Text for analysis:
- - -

To support the launch of Intel's latest 12th generation 'Alder Lake' processors, Intel has also pulled the trigger on its latest Z690 motherboard chipset. Using a new LGA1700 socket, some of the most significant advancements with Alder Lake and Z690 include PCIe 5.0 support from the processor, as well as a PCIe 4.0 x8 link from the processor to the chipset. In this article, we're taking a closer look at over 50+ different DDR5 enabled motherboards designed to not only use the processing power of Alder Lake but offer users a myriad of high-class and premium features.

As we typically do with a new platform launch, we reached out to every motherboard vendor for all the information on its Z690 models, including images, specifications, power delivery information, and features. With new chipset launches, vendors usually have its 'launch day' models and models that come later on - for example ASRock's Aqua series, which we're still waiting to hear when the Aqua is going to hit the market. 

In this overview, we've compiled all the information we have into a single article with information we've received at the time of writing.

- - -

Description of the task:
From the Z690 motherboard article, list every kind of information the writers requested from each motherboard vendor.

Data shown:
- - -

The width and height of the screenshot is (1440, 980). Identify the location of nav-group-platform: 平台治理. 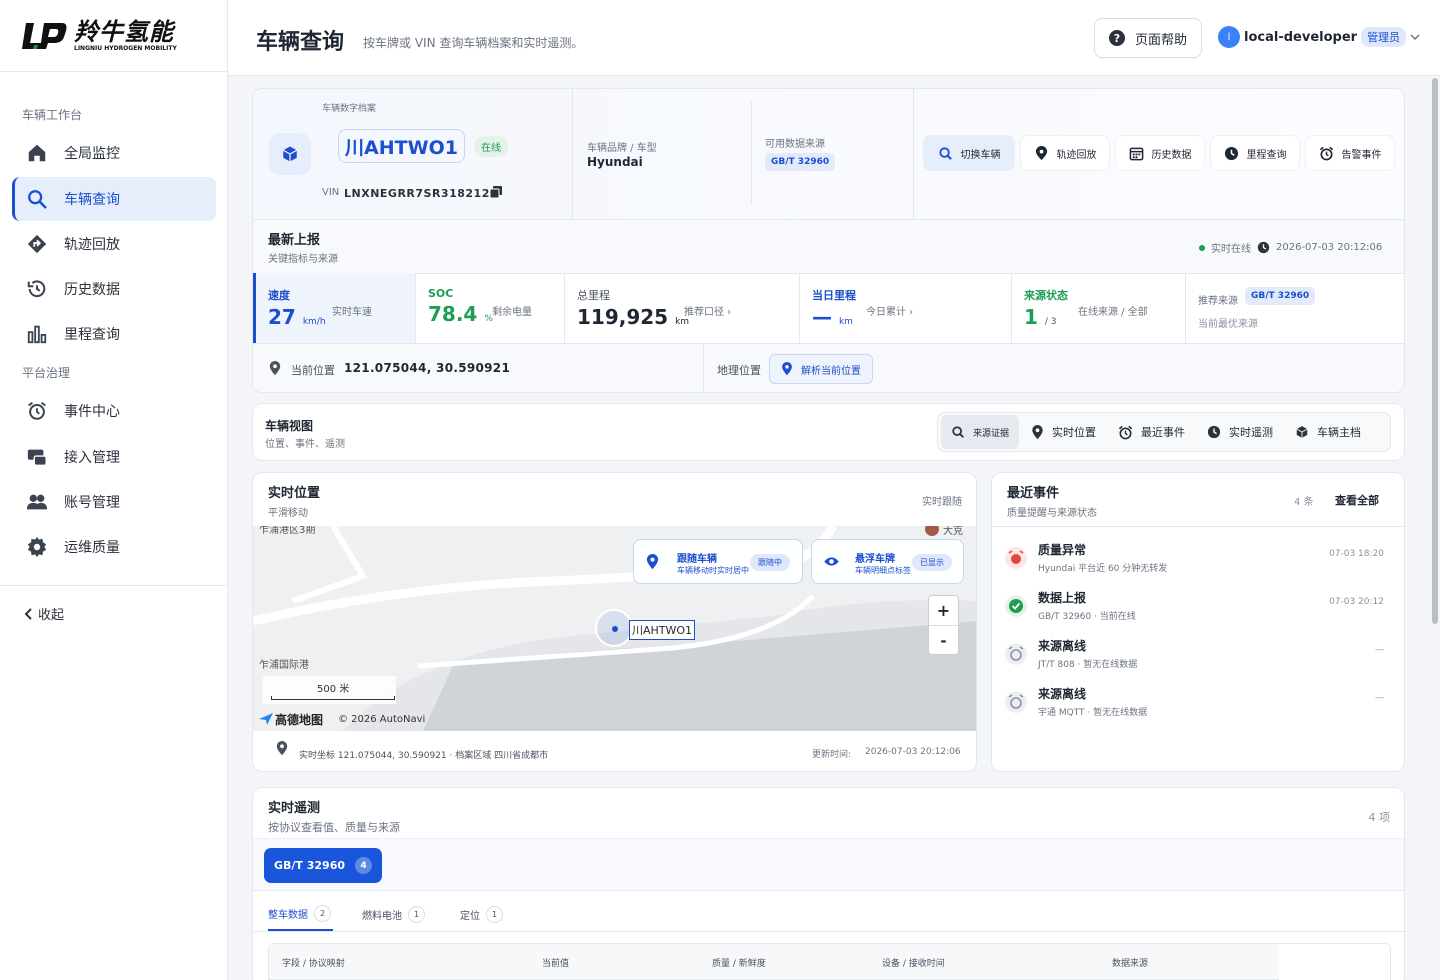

- - -

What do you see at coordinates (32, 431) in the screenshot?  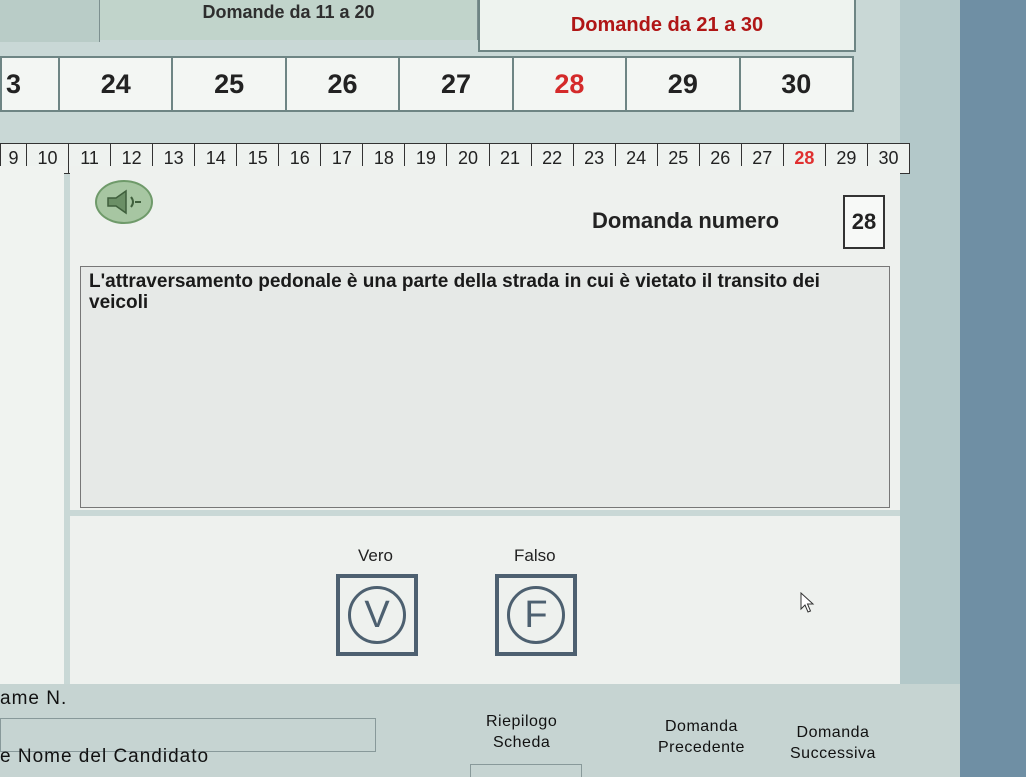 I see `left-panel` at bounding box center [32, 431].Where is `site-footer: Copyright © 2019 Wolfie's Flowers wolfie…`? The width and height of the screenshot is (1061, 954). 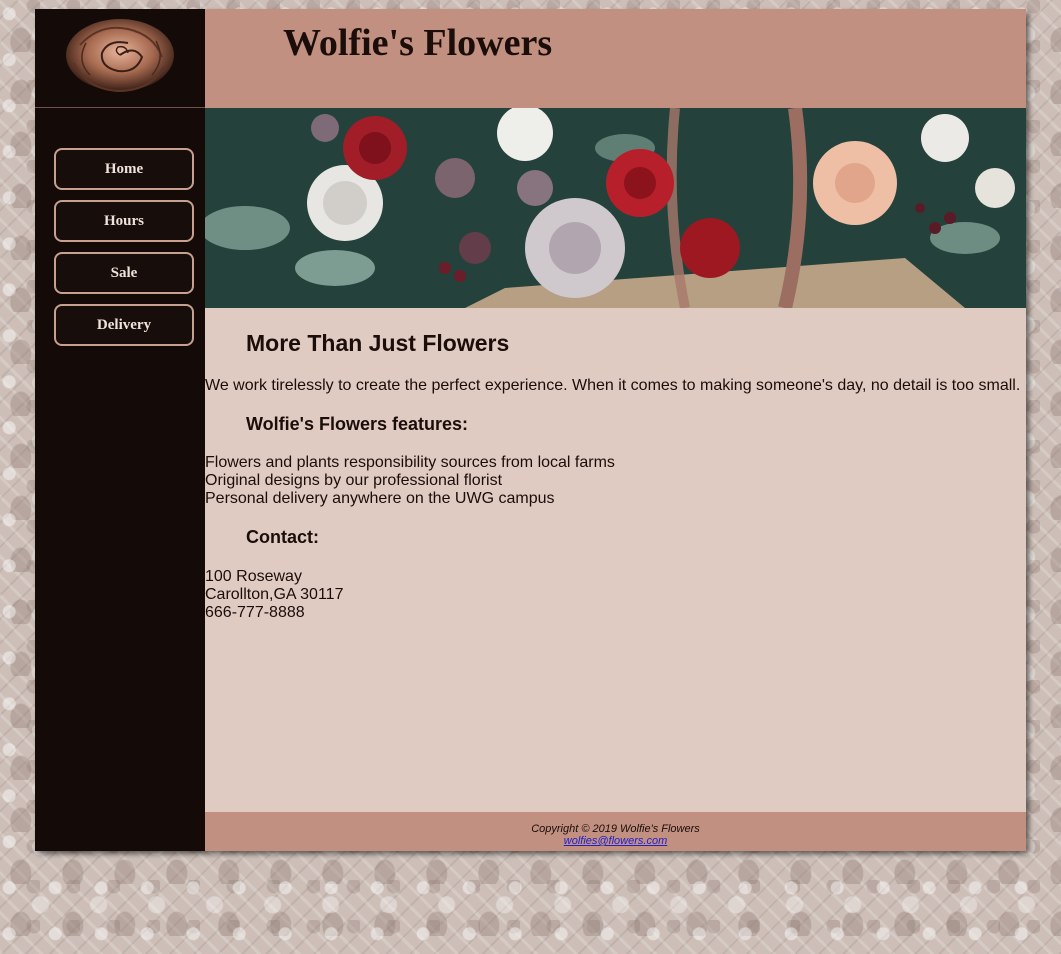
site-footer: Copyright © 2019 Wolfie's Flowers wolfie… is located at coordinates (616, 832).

- - -

Output of the exercise:
Images, specifications, power delivery information, and features.